VecLite-Db is a simple implementation of a vector database that uses SQLite for data storage.
VecLite-Db stores vectors in clusters, optimizing for efficient retrieval. The process involves:
-
Add into Store: Creates clusters of embeddings and stores vectors according to their cluster.
-
Build a Kmean Tree: Create a binary search tree on basis of clustering, first it create 2 cluster of whole data which will become left and right. Each node consists of 2 vectors, content, and metadata. Leaf node might have more than one vectors..
-
Query:
- Full Scan: Calculates similarity with the query vector against all vectors.
- Cluster Scan: Calculates similarity between the query vector and corresponding centroids, fetching data from the most similar cluster.
- Random Projection: Reduces the dimension of vectors using Random Projection for improved storage and computational efficiency.
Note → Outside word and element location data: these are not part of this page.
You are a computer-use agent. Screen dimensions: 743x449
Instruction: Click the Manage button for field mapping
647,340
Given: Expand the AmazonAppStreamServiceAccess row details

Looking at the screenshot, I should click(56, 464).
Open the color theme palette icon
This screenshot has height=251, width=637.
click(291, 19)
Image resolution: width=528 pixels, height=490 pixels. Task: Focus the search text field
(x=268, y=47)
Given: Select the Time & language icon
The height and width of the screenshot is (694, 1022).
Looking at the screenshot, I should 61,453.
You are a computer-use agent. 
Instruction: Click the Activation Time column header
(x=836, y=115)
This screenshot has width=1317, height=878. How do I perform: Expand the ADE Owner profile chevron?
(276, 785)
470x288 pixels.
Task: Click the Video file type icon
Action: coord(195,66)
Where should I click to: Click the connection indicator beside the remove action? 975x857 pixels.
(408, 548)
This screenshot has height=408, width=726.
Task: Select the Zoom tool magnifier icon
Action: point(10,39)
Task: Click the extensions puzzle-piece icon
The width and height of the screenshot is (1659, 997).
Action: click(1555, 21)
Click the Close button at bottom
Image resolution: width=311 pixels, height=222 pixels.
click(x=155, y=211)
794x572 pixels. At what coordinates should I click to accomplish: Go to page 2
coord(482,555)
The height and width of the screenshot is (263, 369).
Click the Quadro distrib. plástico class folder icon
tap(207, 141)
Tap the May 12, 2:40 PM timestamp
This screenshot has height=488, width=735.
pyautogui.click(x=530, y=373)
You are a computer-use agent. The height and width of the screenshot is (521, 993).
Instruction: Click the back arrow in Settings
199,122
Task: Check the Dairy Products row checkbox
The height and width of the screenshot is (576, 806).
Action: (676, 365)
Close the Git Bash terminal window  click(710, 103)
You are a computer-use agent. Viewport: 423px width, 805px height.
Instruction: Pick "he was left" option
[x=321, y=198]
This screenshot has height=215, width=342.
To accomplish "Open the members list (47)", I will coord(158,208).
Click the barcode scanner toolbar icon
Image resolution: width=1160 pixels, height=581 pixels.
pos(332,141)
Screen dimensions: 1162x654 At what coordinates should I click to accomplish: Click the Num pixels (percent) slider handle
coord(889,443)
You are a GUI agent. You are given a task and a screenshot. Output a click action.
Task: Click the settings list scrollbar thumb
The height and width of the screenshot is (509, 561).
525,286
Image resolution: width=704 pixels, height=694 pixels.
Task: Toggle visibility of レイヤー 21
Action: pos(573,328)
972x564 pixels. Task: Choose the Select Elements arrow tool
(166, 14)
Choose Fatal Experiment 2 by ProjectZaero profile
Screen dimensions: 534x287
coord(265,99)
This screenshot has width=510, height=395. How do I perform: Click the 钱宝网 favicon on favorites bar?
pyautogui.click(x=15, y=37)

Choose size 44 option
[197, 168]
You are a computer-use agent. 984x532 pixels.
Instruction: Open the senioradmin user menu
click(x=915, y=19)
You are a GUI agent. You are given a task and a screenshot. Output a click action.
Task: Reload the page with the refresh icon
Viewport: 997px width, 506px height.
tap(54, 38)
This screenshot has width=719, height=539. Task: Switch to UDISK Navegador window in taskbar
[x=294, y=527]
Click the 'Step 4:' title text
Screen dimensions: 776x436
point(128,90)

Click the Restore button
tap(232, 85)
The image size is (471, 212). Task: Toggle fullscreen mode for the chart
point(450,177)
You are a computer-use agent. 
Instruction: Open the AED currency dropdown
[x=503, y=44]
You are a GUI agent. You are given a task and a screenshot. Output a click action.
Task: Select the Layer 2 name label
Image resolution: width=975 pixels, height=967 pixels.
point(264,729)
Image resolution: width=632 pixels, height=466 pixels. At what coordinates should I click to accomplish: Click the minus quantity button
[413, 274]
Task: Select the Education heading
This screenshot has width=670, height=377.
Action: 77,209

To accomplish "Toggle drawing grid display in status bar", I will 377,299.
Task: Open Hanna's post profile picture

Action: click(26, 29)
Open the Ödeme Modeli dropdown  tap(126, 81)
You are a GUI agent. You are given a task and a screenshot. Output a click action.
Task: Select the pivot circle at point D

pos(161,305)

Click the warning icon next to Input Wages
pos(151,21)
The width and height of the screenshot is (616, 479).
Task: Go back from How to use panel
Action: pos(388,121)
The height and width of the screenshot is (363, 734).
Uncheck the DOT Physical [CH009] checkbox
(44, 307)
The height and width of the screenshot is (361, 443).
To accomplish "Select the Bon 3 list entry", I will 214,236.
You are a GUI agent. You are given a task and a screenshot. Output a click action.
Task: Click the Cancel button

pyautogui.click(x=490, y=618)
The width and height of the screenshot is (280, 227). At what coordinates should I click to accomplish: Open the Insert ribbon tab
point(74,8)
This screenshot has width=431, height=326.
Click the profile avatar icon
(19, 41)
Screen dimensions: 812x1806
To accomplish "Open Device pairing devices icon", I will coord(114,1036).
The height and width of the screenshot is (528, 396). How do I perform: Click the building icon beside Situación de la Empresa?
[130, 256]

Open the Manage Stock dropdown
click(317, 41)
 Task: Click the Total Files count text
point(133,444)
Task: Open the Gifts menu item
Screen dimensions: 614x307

- KmeanTree: Search approximate datapoints from kmean tree.
tree = {
"vectors":[],
"content":"",
"metadata":{},
"left":{},
"right":{}
}
-
Start by creating two clusters for each node.
-
Select two data points from the entire dataset that are closest to the centroids of the clusters.
-
Split the data based on the clusters into left and right subsets.
-
Repeat the same process recursively until the tree reaches a point where the number of data points is less than a predefined threshold.